Last week, I waited in line and was fortunate to be one of the last ones allowed into the court room of the Supreme Court to sit for the full hearing in Tam v. Lee, the case involving an application to register THE SLANTS trademark with the USPTO. The case itself involves First Amendment law as much or more than trademark law. The issue at hand is whether to uphold the decision of the Federal Circuit Court of Appeals which struck down 15 U.S.C. §1052(a), the section of the code that prevents federal registration of “disparaging” trademarks at the USPTO.
My gut reaction (predictions here are quite difficult) is that Court is likely to overturn the appellate decision and to continue to allow the USPTO to forbid registration of disparaging trademarks.
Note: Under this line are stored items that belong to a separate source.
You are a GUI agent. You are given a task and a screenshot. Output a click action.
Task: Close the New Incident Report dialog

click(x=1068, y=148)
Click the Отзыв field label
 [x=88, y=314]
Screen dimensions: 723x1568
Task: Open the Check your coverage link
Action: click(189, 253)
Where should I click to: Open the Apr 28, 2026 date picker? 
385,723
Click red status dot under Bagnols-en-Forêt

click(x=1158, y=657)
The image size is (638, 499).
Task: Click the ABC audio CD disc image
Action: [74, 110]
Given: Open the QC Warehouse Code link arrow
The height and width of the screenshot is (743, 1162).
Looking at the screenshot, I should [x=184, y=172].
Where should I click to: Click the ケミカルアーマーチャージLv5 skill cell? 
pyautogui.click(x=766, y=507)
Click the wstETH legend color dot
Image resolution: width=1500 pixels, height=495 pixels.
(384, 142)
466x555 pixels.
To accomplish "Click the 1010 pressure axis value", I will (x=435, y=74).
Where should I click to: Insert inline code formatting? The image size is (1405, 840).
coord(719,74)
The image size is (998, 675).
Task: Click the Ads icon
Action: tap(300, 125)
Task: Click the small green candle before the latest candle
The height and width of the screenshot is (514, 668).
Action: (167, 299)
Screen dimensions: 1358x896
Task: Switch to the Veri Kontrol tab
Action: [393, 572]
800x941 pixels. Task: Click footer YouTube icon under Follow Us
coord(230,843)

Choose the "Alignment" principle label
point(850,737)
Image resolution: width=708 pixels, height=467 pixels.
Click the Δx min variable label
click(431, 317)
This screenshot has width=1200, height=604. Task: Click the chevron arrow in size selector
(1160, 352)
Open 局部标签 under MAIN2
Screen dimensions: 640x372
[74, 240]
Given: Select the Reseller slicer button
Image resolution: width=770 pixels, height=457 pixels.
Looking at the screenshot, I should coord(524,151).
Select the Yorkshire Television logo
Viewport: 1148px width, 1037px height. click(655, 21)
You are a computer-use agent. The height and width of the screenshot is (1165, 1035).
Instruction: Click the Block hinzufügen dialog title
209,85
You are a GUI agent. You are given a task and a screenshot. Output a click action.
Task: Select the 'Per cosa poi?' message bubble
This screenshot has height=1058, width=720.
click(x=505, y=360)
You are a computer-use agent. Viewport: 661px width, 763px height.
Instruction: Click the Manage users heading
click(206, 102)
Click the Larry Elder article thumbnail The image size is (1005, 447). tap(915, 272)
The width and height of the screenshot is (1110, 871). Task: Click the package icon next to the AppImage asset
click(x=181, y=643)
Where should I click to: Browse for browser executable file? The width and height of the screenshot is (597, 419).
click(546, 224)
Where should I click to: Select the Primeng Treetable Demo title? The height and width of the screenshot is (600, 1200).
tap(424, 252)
A few reasons:
- The statute has stood for decades until the recent action by the Federal Circuit.
- There is no analogous “bucket” of 1st Amendment cases for this one to fit nicely within; this government program is unique.
- The questions from the Court appeared to indicate a lot of dissatisfaction with and weaknesses in the arguments from both sides.
- The Court did seem to latch onto the fact that brand owners have rights and protections (although they are not the same) even without trademark registration.
- The “Redskins” case hangs over this one. Does the Court wish to be on the side of history that permits registration of the Redskins brand name, or the side that believes certain words are so harmful that the government should not back them?
- Could the Court possibly allow the statute to stand but direct the USPTO to work on better standards for evaluating which marks are ‘disparaging’? This middle ground may not be simple, but the Court can likely do whatever it wishes.
That is simply my instinct. I very well may be wrong.